Erin Bloomfield

Personal information
- Date of birth: 3 March 2002 (age 23)
- Place of birth: England
- Position: Forward

Team information
- Current team: Bristol Rovers
- Number: 18

Senior career*
- Years: Team / Apps / (Gls)
- 2018-2019: Yeovil Town / 12 / (2)
- 2019-2020: Southampton Women's / 10 / (12)
- 2020-2023: Troy Trojans / 47 / (10)
- 2023: Southampton Women's / 8 / (5)
- 2023-2025: AFC Bournemouth / 42 / (31)
- 2025-: Bristol Rovers

= Erin Bloomfield =

English footballer (born 2002)

Erin Bloomfield is an English footballer who plays as a forward for Bristol Rovers.

Bloomfield began her career at Yeovil Town and made her Women's Super League debut as a 16-year-old against Arsenal. She scored for Yeovil in a FA cup tie against Birmingham City, making her one of the youngest goal scorers in the FC cup proper rounds.

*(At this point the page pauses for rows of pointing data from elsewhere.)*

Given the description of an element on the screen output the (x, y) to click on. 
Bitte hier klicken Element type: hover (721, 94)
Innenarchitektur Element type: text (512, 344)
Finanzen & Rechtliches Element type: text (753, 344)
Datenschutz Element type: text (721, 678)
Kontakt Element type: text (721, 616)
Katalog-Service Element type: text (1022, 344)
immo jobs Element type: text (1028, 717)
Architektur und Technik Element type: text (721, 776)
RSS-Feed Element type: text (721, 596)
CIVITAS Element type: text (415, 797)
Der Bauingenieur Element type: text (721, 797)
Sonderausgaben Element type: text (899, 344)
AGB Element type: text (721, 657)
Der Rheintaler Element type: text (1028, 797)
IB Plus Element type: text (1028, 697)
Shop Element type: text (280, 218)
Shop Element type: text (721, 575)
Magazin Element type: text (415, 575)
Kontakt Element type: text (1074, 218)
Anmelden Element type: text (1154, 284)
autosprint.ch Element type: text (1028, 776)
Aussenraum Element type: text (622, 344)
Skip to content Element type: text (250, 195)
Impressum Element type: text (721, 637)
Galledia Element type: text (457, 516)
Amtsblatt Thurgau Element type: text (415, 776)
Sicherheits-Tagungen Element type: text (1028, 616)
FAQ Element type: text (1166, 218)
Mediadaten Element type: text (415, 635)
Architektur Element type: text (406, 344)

She joined Southampton Women's F.C. in October 2019 and had scored 12 goals in just ten games when the season was abandoned due to the Covid-19 pandemic.

Bloomfield then spent three years studying in the United States, turning out for Troy University, in this spell Bloomfield stood out in a struggling team, earning 'Sun Belt's Offensive Player of the Week' in her second season.

Following a return to English football Bloomfield, signed with her previous club Southampton, netting 3 in 7 games before being signed by division rivals AFC Bournemouth Women. She spent two seasons with Bournemouth, scoring 22 goals in 29 appearances, before signing for Bristol Rovers in the summer of 2025.